- Task requirements
Transcribe the entire forum thread on a Python loop below, word for word and without alteration.

- Supplied text
....................

Groups | Search | Server Info | Keyboard shortcuts | Login | Register [http] [https] [nntp] [nntps]


Groups > comp.lang.python > #33122 > unrolled thread

Re: A gnarly little python loop

Started byCameron Simpson <cs@zip.com.au>
First post2012-11-11 19:48 +1100
Last post2012-11-11 14:23 -0500
Articles 11 — 5 participants

Back to article view | Back to comp.lang.python

This discussion starts older than the indexed window; earlier articles aren't shown. The article labeled Started by below is the oldest one visible, not the original post.


Contents

  Re: A gnarly little python loop Cameron Simpson <cs@zip.com.au> - 2012-11-11 19:48 +1100
    Re: A gnarly little python loop Paul Rubin <no.email@nospam.invalid> - 2012-11-11 01:09 -0800
      Re: A gnarly little python loop Peter Otten <__peter__@web.de> - 2012-11-11 10:54 +0100
        Re: A gnarly little python loop Steve Howell <showell30@yahoo.com> - 2012-11-11 09:16 -0800
        Re: A gnarly little python loop Steve Howell <showell30@yahoo.com> - 2012-11-11 09:16 -0800
      Re: A gnarly little python loop Steve Howell <showell30@yahoo.com> - 2012-11-11 09:29 -0800
        Re: A gnarly little python loop Peter Otten <__peter__@web.de> - 2012-11-11 19:34 +0100
          Re: A gnarly little python loop Steve Howell <showell30@yahoo.com> - 2012-11-11 11:16 -0800
            Re: A gnarly little python loop Cameron Simpson <cs@zip.com.au> - 2012-11-12 11:43 +1100
              Re: A gnarly little python loop Steve Howell <showell30@yahoo.com> - 2012-11-11 17:38 -0800
          Re: A gnarly little python loop Roy Smith <roy@panix.com> - 2012-11-11 14:23 -0500

#33122 — Re: A gnarly little python loop

FromCameron Simpson <cs@zip.com.au>
Date2012-11-11 19:48 +1100
SubjectRe: A gnarly little python loop
Message-ID<mailman.3555.1352623728.27098.python-list@python.org>
On 11Nov2012 08:56, Stefan Behnel <stefan_ml@behnel.de> wrote:
| Steve Howell, 11.11.2012 04:03:
| > On Nov 10, 2:58 pm, Roy Smith <r...@panix.com> wrote:
| >>     page = 1
| >>     while 1:
| >>         r = api.GetSearch(term="foo", page=page)

....................

- Recorded information
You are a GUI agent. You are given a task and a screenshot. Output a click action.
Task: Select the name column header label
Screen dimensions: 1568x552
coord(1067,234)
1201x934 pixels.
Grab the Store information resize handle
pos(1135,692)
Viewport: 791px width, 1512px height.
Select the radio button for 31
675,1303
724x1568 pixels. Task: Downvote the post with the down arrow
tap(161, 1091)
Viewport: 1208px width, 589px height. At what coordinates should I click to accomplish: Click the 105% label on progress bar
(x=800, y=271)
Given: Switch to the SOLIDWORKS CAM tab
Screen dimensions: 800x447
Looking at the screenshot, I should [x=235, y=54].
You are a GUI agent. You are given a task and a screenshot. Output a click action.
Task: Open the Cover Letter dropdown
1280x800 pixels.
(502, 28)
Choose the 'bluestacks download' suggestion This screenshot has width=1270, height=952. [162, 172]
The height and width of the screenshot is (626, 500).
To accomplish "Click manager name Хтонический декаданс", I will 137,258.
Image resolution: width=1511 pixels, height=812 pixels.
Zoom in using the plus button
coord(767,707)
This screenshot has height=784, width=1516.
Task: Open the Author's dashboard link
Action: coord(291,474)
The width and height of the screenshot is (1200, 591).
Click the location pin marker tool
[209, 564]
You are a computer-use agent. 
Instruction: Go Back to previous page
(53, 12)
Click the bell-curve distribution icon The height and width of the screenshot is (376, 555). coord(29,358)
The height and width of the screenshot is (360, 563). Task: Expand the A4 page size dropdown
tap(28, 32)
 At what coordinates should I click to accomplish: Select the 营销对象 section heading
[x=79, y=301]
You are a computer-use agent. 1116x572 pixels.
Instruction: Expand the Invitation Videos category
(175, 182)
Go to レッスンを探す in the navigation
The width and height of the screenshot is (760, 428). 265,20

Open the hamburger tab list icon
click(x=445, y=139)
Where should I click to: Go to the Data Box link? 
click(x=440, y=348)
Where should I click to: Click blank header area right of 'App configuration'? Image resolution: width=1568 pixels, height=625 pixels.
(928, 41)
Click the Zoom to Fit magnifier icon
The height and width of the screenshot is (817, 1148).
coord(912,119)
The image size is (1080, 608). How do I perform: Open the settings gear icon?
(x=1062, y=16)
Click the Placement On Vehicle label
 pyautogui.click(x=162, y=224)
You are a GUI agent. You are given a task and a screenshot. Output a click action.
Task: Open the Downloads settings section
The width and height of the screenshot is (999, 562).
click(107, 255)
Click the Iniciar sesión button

....................

- Output
Groups | Search | Server Info | Keyboard shortcuts | Login | Register [http] [https] [nntp] [nntps]


Groups > comp.lang.python > #33122 > unrolled thread

Re: A gnarly little python loop

Started byCameron Simpson <cs@zip.com.au>
First post2012-11-11 19:48 +1100
Last post2012-11-11 14:23 -0500
Articles 11 — 5 participants

Back to article view | Back to comp.lang.python

This discussion starts older than the indexed window; earlier articles aren't shown. The article labeled Started by below is the oldest one visible, not the original post.


Contents

  Re: A gnarly little python loop Cameron Simpson <cs@zip.com.au> - 2012-11-11 19:48 +1100
    Re: A gnarly little python loop Paul Rubin <no.email@nospam.invalid> - 2012-11-11 01:09 -0800
      Re: A gnarly little python loop Peter Otten <__peter__@web.de> - 2012-11-11 10:54 +0100
        Re: A gnarly little python loop Steve Howell <showell30@yahoo.com> - 2012-11-11 09:16 -0800
        Re: A gnarly little python loop Steve Howell <showell30@yahoo.com> - 2012-11-11 09:16 -0800
      Re: A gnarly little python loop Steve Howell <showell30@yahoo.com> - 2012-11-11 09:29 -0800
        Re: A gnarly little python loop Peter Otten <__peter__@web.de> - 2012-11-11 19:34 +0100
          Re: A gnarly little python loop Steve Howell <showell30@yahoo.com> - 2012-11-11 11:16 -0800
            Re: A gnarly little python loop Cameron Simpson <cs@zip.com.au> - 2012-11-12 11:43 +1100
              Re: A gnarly little python loop Steve Howell <showell30@yahoo.com> - 2012-11-11 17:38 -0800
          Re: A gnarly little python loop Roy Smith <roy@panix.com> - 2012-11-11 14:23 -0500

#33122 — Re: A gnarly little python loop

FromCameron Simpson <cs@zip.com.au>
Date2012-11-11 19:48 +1100
SubjectRe: A gnarly little python loop
Message-ID<mailman.3555.1352623728.27098.python-list@python.org>
On 11Nov2012 08:56, Stefan Behnel <stefan_ml@behnel.de> wrote:
| Steve Howell, 11.11.2012 04:03:
| > On Nov 10, 2:58 pm, Roy Smith <r...@panix.com> wrote:
| >>     page = 1
| >>     while 1:
| >>         r = api.GetSearch(term="foo", page=page)